16 Feb 2011.Robert Sheaffer reviews Kean's book in the March/April 2011 issue of Skeptical Inquirer. He demonstrates, by citing the sources, that the only way Kean can make a case for many "hard" UFO sightings being "unexplained" is by ignoring all the evidence to the contrary. Several of her key examples have been debunked by Philip Klaas in UFOs Explained. If the reader is interested in looking at all the evidence, Sheaffer refers to the chapters in Klaas's work where evidence ignored by Kean can be found. Kean gives no indication that she's even read Klaas or Donald Menzel or James Oberg or a host of other skeptics who offer alternative explanations to those accepted by Kean.
New Zealand UFO files released The Air Force has released thousands of top secret papers collected about apparent UFO sightings in New Zealand. There are more than 2000 pages of material that date back to the 1950s.
In UFOs, the U is key: 'Unidentified' doesn't mean there are spaceships filled with little green men "Perhaps the media should pay less attention to outfits like Ufology Research of Manitoba and more on properly investigating the stories they publish. It is high time people realize they don't live in an unending episode of the X-Files."

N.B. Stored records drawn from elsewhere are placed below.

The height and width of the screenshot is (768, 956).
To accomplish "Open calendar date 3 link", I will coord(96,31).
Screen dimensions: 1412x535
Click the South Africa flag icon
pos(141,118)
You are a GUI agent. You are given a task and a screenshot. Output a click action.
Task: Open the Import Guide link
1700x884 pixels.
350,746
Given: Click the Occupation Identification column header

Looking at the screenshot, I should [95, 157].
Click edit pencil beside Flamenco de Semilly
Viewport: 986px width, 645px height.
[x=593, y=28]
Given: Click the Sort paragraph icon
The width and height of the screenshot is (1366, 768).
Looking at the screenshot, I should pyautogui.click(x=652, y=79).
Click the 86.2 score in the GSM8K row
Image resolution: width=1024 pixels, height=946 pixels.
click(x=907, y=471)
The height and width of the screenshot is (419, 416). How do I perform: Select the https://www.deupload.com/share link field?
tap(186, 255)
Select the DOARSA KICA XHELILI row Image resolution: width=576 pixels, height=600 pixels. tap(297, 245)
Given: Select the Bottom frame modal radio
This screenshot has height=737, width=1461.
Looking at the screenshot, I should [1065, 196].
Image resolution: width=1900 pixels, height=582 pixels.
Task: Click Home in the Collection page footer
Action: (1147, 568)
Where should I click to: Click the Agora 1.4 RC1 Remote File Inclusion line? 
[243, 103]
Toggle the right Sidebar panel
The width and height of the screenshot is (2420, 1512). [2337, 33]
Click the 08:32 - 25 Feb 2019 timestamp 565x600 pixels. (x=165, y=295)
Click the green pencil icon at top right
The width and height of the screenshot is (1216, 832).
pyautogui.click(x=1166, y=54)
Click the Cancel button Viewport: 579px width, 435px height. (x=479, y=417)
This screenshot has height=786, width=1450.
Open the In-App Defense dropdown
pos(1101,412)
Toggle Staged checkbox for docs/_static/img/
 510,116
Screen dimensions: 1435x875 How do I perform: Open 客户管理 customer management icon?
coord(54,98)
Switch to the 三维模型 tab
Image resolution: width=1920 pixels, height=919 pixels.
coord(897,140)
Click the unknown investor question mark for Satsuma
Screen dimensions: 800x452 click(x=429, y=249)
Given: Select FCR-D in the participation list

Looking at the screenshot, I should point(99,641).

Did UFOs Disarm Nuclear Weapons? And If So, Why? UFO author Robert Hastings claims that a global conspiracy exists in which all major governments have been covering up evidence of UFOs for decades.
UFO 'sightings' revealed in archive files from 1990s "More than 6,000 pages of reports describe people's experiences with unidentified flying objects between 1994 and 2000....In the period the latest file release covers, triangular-shaped US stealth bombers and Aurora spy planes featured heavily on TV, such as The X Files..., and films such as Independence Day released in 1996, and the shape of reported UFOs corresponds...one interpretation could be that the latest advances in technology may be influencing what people see in the sky....The files are available to download for free for a month from the National Archives website."
UFO files show 'close encounter' (No report is ignored and no scrap of paper goes unfiled in the UK's official UFO files.)
According to a Gallup poll (in 2001) belief in visitations from alien beings has increased from 27% to 33% over the last decade of the 20th century.